With the simple habit of always paying your account statement on time, you transform your plastic into a great ally to improve your consumer experience.
The ultimate goal, beyond actually paying less for various experiences and products, is to extract all the value that your card offers. This is what this article is about.
Read on for these tips to get the most out of your credit card.
1. Take advantage of discounts at associated businesses
All credit cards have a network of associated businesses that offer discounts and promotions for using them at their premises.
Generally there are specific promotions depending on the day of the week, such as discounts on perfumes or 2×1 on children’s shoes for example.
The most common categories are entertainment, restaurants, travel, and fashion.
Each bank operates with a more or less exclusive network of associated businesses. This information is generally available on the bank’s website. Some others have an app to see credit card discounts and promotions.
In this sense, having two credit cards can be beneficial.
First, because you will be expanding the network of associated businesses that you can access.
Second, because some cards offer greater discounts than others. Therefore, you can pay with the most beneficial or choose which items to pay with which card.
I want to put together my expense template now
2. Always use three interest-free installments
The Definite recommends this principle with one of the golden rules of credit card use.
The grace is that it gives us time to pay for things that we cannot buy in a single payment.
However, this varies by bank and some offer up to six months interest-free. In any case, many businesses are adhered to give you 3 interest-free installments without having the current bank promotion, take advantage of them.
The Definite recommends reviewing the Annual Equivalent Charge (CAE) and the Total Equivalent Cost (CTC), to be clear about the total amount you will pay for your purchases.
3. Use the points on your card
We all know someone who is a true expert in accumulating points with his credit card.
And they are right, because the grace is that the points allow you to pay from experiences – such as travel or hotels – to all kinds of items, give gifts or obtain cashback.
Your points are freely available, so you can do whatever you want with them, even make donations.
This is how your bank rewards and encourages you to use the card.
The first thing is to know the rewards program of your card, because each bank has its own scheme to differentiate itself from the competition.
The key is to use your card constantly to accumulate points.
A good way to do this – which requires A LOT of discipline and responsibility – is to pay EVERYTHING, from candy to your department dividend, with your credit card.
The higher the amount, the more points you accumulate. At the end of the month, you pay the ENTIRE account statement from your checking account.
4. Cashback or cash refunds
A “cashback” rewards program is an incentive offered by credit card operators.

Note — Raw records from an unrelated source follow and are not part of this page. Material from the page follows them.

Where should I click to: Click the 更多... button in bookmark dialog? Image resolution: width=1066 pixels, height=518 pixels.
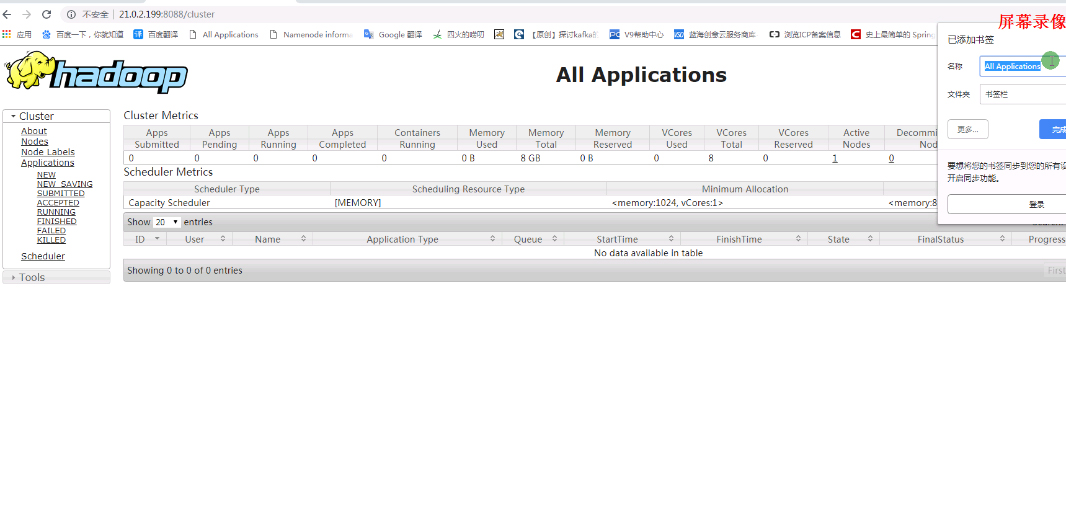click(x=967, y=129)
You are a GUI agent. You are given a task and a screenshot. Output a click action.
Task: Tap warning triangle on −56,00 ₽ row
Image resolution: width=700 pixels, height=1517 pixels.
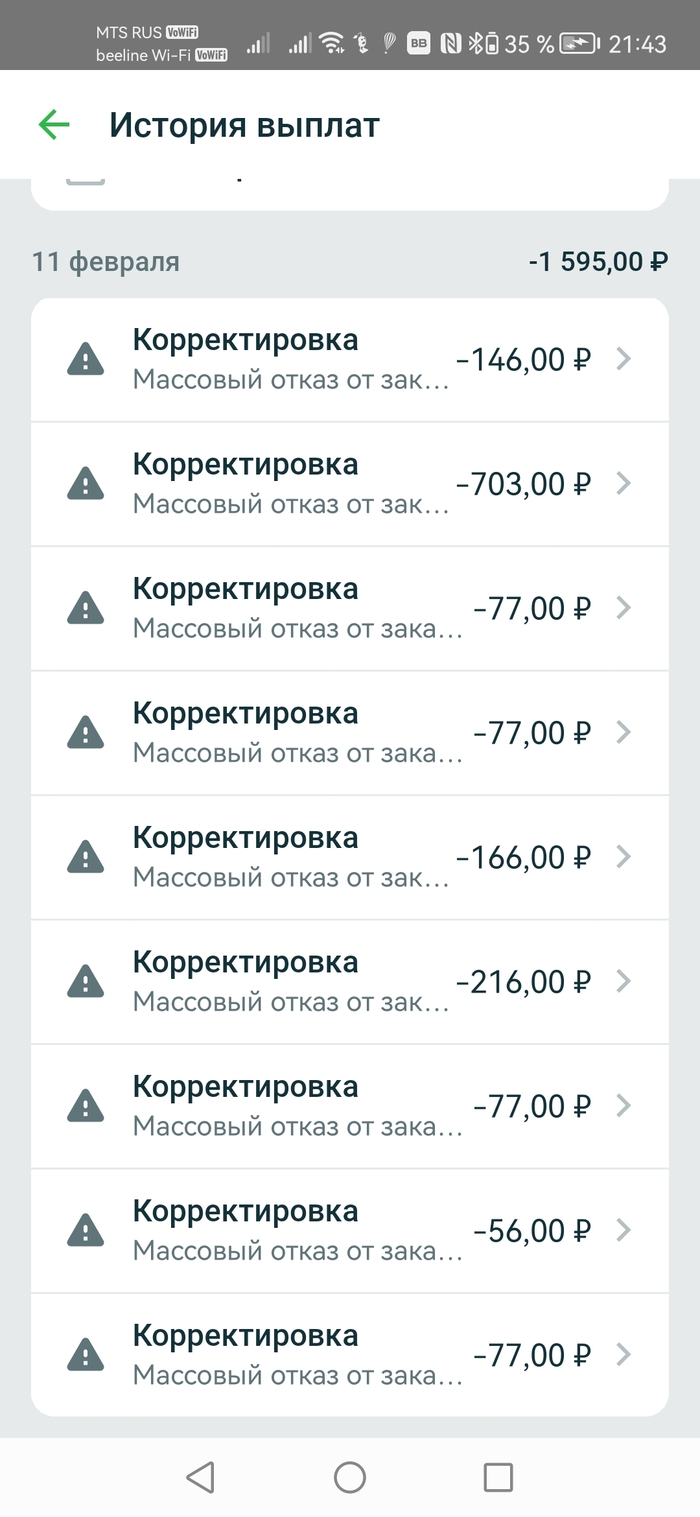[86, 1230]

Under this type of program, a percentage of the net expense of the card (purchases minus refunds) is returned to the cardholder as an annual, monthly or campaign refund, in the form of a credit to their Credit Card reflected in their balance.
Products like cashback are more beneficial for consumers who pay their entire statement each month.

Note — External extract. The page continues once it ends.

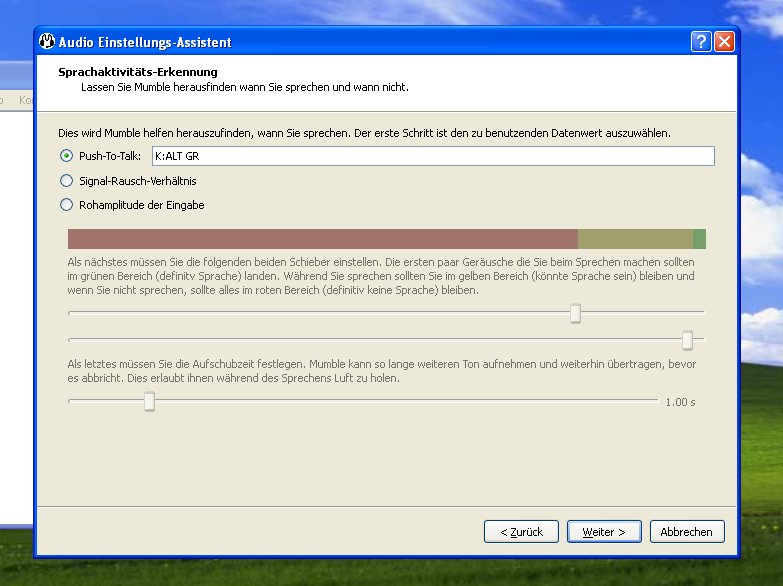
Task: Click the second threshold slider handle
Action: click(687, 341)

BONUS: Combine your card with a term deposit
This is an advanced technique that, again, requires a lot of discipline to produce benefits.
Above we recommend that you pay all your expenses with your credit card.
Why not put your salary deposited in your checking account to work in the meantime?
The way to do this is to put your salary in a renewable fixed-term deposit while you use your card, and make money transfers once a month to pay your balance.
Short-term deposits range from 7 to 90 days. If you have money to cover 60 days so much the better. Leave an amount in your checking account for emergencies and deposit the rest in time.
While your money is deposited generate interest, so you can stay with the difference once you make the turn to pay your statement.
All these tips are intended to help you use your credit card wisely as a tool that helps the tool that helps family budget
We can’t help reiterating that being disciplined – always paying your card before the expiration date – is mandatory for these tips to work for you.
Many of us associate credit cards with debt, but if you use it well you can get a higher value than what you pay using it.
With responsibility and consistency, you too can be an expert in the use of your credit card.